The data on the genetic mutations is likely to make Erbitux a poster drug for so-called personalized medicine, in which treatments are tailored to patients. For an expensive drug like Erbitux, it would be especially important to avoid use in patients unlikely to be helped by the drug, doctors said.
In the study presented here, researchers reanalyzed a study in which Erbitux had been found to be modestly effective as an initial treatment for advanced colorectal cancer, reducing the risk of tumors worsening by 15 percent.
But for only those patients with the normal version of the gene, called KRAS, the drug reduced the risk of tumor progression by a much larger 32 percent. In patients with the mutated KRAS gene, the drug did not help at all.
While this could eventually lead to new uses of the drug, the initial impact could be to curtail existing uses of Erbitux for people with the mutated gene. Some studies discussed here suggest that Erbitux could actually harm those with the mutated gene.
“The market has to shrink before it can grow,” said Steven Harr, biotechnology analyst at Morgan Stanley. He also said that even in patients with the normal gene, the performance of Erbitux did not look as good as that of Avastin.
Susan Desmond-Hellmann, Genentech’s president for product development, also said the data presented here would not make Erbitux a potent competitor to Avastin.

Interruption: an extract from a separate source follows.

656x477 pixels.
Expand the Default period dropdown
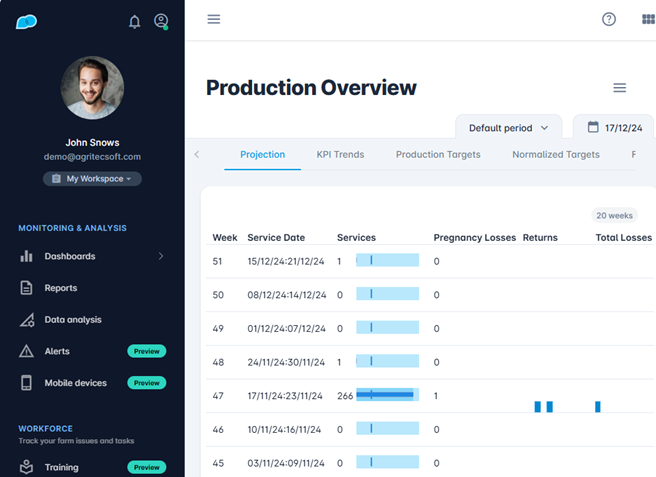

Analysts expect Genentech stock to rise on Monday, in part because of a lesser-than-feared threat from Erbitux. The stock could also be helped by the results presented here on Sunday of a trial in which Avastin was shown to delay the worsening of advanced breast cancer.
The results were not as strong as those of the clinical trial that led to federal approval of Avastin for breast cancer in February.
But the new trial looked at two doses of Avastin and showed the higher dose, the one now used, seemed to be somewhat better. That is expected to keep doctors from switching to a lower dose, which would be only half as expensive.
It is too early to tell if Avastin will prolong lives in the new study. About 83 percent of patients getting the high dose of Avastin as well as the drug Taxotere were alive after one year, compared with 73 percent of those who got Taxotere and a placebo. But that advantage might vanish as patients are followed longer.